Sox10-flox Mouse

Sox10 belongs to a family of SRY-related high mobility group box-containing (SOX) proteins. It is crucial for neural crest shuttling and development, encoding a transcription factor involved in embryogenesis and cell differentiation [1,2]. Sox10 is associated with multiple pathways related to the development and function of neural crest derivatives and some extraneural crest tissues. Genetic models are valuable for studying its functions.

In vascular smooth muscle cells (VSMCs), Sox10 upregulation is linked to macrophage-like VSMC accumulation and pyroptosis in vitro and in mouse neointimal hyperplasia models. Tumor necrosis factor α (TNF-α)-induced Sox10 lactylation drives VSMC transdifferentiation, contributing to pyroptosis. Sox10 silencing mitigates vascular inflammation and neointimal hyperplasia in RGS5 knockout mice, suggesting it is a regulator of vascular inflammation [3].
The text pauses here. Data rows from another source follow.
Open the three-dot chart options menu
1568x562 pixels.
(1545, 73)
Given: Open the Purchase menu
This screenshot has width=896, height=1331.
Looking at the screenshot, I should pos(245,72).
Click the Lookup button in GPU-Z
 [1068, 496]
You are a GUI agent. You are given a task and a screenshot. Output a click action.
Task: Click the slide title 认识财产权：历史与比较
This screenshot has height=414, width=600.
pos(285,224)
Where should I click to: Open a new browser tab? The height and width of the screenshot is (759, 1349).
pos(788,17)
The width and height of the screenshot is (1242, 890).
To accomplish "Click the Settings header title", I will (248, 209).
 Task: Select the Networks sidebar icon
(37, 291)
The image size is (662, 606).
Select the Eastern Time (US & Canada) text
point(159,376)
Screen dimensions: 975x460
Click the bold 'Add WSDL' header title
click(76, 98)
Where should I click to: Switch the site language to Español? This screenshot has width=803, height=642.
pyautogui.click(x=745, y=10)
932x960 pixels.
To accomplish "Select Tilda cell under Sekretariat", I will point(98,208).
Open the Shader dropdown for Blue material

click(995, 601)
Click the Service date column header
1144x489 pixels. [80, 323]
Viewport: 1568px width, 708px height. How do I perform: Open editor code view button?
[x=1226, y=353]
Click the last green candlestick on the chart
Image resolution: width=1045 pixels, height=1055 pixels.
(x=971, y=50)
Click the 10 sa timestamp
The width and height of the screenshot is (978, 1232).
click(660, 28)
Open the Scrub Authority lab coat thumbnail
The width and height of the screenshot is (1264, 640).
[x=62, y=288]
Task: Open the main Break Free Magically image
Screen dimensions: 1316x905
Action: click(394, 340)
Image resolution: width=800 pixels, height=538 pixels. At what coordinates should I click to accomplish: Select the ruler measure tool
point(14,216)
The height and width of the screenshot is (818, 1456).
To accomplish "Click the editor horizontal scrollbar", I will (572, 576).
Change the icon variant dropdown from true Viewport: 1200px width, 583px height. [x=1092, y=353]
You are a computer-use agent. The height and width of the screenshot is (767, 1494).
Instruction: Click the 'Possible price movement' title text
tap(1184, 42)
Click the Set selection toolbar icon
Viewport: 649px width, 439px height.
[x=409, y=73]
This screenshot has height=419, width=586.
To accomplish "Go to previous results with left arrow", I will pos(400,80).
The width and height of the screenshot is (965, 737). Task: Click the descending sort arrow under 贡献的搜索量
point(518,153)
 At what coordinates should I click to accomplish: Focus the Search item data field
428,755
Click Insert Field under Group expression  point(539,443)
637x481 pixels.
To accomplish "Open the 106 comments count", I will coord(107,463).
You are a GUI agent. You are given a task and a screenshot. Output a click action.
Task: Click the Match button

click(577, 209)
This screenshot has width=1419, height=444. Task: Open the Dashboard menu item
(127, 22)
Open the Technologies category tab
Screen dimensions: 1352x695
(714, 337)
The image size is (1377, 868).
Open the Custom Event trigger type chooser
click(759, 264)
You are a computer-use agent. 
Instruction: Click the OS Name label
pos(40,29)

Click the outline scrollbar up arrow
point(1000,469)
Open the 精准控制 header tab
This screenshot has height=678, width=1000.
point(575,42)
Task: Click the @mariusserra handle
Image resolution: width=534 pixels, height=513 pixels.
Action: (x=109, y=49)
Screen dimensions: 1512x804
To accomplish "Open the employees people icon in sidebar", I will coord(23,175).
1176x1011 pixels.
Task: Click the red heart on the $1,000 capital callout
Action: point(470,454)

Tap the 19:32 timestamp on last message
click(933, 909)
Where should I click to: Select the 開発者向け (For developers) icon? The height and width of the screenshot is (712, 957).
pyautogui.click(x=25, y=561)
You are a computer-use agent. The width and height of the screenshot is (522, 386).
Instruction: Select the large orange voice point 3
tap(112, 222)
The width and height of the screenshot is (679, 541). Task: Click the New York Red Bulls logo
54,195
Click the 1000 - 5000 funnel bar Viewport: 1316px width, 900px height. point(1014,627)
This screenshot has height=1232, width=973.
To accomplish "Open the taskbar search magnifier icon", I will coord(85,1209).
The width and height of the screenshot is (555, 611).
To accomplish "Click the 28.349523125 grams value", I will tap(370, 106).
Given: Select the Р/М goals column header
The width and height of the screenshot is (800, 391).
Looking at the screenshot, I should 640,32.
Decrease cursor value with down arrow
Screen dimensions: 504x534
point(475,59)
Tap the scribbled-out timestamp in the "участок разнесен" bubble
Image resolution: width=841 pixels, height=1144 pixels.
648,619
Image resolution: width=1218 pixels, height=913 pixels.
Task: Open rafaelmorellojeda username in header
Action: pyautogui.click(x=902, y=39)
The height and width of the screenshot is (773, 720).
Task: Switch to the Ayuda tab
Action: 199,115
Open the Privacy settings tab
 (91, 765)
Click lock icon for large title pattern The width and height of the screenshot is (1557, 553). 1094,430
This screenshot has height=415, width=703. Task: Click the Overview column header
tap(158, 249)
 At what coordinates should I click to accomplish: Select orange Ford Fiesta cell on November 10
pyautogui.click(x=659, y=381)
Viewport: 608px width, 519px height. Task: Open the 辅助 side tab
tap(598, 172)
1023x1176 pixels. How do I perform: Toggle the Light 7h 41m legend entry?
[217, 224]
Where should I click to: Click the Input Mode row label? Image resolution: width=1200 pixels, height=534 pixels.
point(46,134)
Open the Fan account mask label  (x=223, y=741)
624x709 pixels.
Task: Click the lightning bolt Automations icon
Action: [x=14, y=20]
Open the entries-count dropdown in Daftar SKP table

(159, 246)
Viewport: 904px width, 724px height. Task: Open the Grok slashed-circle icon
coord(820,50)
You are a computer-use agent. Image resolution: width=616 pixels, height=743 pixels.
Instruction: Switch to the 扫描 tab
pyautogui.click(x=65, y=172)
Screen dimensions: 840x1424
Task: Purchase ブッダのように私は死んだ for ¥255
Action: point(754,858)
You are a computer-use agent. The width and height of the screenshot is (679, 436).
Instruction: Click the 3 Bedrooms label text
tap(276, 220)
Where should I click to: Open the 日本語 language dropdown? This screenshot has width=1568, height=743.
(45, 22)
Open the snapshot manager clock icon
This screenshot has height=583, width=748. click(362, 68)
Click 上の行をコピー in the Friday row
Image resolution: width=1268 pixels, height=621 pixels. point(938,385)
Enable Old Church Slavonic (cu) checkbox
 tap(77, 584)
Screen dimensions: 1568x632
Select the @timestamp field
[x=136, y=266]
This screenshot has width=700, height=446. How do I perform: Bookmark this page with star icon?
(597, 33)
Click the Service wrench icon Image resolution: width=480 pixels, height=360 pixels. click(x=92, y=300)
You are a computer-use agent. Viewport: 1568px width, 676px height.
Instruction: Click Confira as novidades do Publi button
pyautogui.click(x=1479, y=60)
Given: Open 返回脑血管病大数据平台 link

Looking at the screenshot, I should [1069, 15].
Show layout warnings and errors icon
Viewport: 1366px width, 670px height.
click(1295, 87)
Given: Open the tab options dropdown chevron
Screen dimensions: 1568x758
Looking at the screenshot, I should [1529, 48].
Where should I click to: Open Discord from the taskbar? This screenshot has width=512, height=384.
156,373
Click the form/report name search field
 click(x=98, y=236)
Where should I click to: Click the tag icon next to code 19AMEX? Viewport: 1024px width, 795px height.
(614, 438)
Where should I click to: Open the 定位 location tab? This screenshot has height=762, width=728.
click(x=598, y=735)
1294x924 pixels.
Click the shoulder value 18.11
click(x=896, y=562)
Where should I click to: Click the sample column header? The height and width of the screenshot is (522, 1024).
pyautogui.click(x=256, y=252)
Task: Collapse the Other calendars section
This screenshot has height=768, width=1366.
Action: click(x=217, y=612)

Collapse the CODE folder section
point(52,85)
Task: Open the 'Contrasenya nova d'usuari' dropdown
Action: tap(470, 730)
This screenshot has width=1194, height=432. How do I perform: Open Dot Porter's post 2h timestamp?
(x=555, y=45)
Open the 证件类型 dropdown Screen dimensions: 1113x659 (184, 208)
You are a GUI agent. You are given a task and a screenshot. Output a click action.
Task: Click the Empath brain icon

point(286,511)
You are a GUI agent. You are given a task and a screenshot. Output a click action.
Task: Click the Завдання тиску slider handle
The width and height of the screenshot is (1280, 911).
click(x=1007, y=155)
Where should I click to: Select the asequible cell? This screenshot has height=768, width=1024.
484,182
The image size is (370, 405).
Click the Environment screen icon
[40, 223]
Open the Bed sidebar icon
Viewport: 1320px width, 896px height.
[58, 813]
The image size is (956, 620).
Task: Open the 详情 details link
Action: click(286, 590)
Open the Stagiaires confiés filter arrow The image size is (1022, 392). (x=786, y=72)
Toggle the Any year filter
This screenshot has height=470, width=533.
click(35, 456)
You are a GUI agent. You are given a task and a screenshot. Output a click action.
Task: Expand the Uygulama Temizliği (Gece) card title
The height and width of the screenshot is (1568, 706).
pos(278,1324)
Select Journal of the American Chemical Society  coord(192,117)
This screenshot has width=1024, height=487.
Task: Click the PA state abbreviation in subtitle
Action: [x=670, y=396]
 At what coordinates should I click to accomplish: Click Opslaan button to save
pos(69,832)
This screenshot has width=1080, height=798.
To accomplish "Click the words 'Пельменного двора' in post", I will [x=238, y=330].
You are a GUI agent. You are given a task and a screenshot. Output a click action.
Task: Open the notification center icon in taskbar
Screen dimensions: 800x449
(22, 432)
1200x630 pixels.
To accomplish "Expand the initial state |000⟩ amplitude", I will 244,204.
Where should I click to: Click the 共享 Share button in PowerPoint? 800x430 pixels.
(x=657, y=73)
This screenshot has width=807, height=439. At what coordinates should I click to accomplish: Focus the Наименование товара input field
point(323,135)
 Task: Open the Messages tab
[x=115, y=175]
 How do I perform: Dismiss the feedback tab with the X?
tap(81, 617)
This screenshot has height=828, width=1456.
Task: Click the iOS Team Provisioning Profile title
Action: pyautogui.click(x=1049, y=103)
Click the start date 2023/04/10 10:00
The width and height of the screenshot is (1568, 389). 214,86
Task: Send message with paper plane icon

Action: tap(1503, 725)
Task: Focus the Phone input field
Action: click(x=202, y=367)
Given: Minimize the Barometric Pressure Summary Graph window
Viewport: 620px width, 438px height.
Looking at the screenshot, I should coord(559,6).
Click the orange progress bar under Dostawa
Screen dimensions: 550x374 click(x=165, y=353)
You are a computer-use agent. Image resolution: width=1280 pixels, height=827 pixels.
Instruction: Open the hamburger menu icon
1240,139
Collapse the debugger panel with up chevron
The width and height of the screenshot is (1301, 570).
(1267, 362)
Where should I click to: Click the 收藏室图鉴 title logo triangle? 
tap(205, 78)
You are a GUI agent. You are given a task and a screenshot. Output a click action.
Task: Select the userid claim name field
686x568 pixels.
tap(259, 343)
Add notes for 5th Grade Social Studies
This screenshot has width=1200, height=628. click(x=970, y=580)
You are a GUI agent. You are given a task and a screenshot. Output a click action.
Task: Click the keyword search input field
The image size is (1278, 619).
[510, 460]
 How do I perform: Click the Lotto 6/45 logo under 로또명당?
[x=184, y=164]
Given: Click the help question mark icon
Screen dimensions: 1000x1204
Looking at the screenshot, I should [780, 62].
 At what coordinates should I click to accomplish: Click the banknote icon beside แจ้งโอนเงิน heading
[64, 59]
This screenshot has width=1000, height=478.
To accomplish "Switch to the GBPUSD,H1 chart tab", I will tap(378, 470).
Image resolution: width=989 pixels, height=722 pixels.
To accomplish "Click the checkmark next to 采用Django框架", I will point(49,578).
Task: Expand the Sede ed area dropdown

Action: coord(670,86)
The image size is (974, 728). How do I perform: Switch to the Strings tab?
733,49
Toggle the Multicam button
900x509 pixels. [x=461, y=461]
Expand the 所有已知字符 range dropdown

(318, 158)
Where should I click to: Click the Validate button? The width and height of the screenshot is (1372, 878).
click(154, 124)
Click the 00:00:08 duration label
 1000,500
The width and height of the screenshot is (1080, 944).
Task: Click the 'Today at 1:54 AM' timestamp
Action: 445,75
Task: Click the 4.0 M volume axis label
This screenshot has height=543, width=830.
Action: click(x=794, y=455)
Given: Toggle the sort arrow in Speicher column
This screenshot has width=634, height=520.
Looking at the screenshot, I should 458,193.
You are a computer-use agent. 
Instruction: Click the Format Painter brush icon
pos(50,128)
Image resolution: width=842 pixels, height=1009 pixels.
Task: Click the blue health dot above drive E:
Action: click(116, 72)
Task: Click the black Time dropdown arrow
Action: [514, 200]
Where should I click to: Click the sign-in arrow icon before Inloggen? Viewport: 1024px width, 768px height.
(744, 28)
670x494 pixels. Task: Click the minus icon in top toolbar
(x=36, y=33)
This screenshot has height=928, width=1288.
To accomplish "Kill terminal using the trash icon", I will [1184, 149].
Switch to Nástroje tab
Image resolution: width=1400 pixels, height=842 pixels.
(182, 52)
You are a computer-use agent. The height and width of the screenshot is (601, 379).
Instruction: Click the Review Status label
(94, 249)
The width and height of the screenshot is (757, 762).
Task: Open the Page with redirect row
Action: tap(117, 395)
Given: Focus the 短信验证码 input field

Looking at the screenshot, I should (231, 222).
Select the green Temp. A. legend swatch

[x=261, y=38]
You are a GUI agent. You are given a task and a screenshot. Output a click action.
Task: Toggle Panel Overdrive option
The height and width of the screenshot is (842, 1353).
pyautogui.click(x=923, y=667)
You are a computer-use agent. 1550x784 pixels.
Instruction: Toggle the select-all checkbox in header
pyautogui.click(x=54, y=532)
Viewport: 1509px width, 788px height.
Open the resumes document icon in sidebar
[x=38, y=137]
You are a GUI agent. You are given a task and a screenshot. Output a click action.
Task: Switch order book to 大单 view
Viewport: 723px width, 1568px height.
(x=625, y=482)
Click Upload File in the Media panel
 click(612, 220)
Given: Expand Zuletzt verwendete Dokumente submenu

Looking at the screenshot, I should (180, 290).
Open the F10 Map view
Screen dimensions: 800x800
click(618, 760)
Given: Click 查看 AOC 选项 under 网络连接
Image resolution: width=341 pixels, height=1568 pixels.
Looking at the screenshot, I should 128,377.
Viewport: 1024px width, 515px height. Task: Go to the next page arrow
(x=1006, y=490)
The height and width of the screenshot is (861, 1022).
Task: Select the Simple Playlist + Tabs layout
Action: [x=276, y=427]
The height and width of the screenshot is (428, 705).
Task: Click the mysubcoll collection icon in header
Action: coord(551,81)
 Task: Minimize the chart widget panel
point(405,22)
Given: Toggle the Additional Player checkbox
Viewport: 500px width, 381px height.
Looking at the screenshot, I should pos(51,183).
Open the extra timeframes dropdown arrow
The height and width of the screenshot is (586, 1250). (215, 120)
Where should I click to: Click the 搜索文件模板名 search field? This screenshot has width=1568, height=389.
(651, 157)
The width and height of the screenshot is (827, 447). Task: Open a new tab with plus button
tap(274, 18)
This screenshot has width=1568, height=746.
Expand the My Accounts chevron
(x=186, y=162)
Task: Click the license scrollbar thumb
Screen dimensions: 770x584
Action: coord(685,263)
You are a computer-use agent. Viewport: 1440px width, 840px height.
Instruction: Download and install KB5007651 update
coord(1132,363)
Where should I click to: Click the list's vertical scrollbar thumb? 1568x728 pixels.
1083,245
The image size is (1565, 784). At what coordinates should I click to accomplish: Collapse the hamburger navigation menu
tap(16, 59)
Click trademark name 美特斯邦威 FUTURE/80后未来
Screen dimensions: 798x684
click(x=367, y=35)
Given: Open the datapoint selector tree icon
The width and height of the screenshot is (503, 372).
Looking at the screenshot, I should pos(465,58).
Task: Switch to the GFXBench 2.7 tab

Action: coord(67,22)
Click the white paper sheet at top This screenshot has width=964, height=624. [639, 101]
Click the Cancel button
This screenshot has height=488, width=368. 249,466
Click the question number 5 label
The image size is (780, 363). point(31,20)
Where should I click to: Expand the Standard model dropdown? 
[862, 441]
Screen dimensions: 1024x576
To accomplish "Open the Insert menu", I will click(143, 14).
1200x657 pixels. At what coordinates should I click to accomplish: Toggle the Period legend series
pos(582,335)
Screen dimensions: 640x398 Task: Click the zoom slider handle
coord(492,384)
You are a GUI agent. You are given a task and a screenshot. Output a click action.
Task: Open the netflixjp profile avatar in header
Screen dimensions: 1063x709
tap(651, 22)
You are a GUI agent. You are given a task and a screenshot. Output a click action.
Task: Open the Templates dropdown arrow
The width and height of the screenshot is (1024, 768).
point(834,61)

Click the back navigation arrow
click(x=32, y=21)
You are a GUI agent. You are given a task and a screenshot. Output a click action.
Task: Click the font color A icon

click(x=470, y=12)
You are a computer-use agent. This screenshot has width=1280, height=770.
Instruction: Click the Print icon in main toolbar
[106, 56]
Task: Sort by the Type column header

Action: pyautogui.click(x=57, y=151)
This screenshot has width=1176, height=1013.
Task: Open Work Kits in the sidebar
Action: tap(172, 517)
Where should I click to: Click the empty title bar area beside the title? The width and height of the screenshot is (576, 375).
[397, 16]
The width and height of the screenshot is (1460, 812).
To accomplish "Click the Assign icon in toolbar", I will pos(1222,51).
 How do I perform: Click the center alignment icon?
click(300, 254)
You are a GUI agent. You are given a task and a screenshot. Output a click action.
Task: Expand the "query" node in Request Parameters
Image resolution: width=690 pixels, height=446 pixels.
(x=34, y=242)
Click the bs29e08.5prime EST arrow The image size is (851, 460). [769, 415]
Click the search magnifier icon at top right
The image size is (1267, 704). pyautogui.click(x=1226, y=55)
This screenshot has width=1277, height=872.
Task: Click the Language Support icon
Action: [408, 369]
In glioblastoma, low Sox10 expression is linked to neural stem-cell (NSC)-like cell states. Sox10-KD tumors in animal models progress to an aggressive NSC/developmental-like phenotype, and combination treatment using Notch and HDAC/PI3K inhibitors extends the survival of mice with such tumors [4].

In melanoma, loss of Sox10 reduces proliferation, leads to invasive properties, and promotes tolerance to BRAF and/or MEK inhibitors. Targeting SOX10-deficient cells with cIAP1/2 inhibitors combined with BRAF/MEK inhibitors delays acquired resistance in in vivo melanoma models [5].

In conclusion, Sox10 is essential for neural crest-related development and cell differentiation. Model-based research, especially knockout models in mice, has revealed its role in diseases such as vascular inflammation, glioblastoma, and melanoma. These findings provide insights into disease mechanisms and potential therapeutic strategies.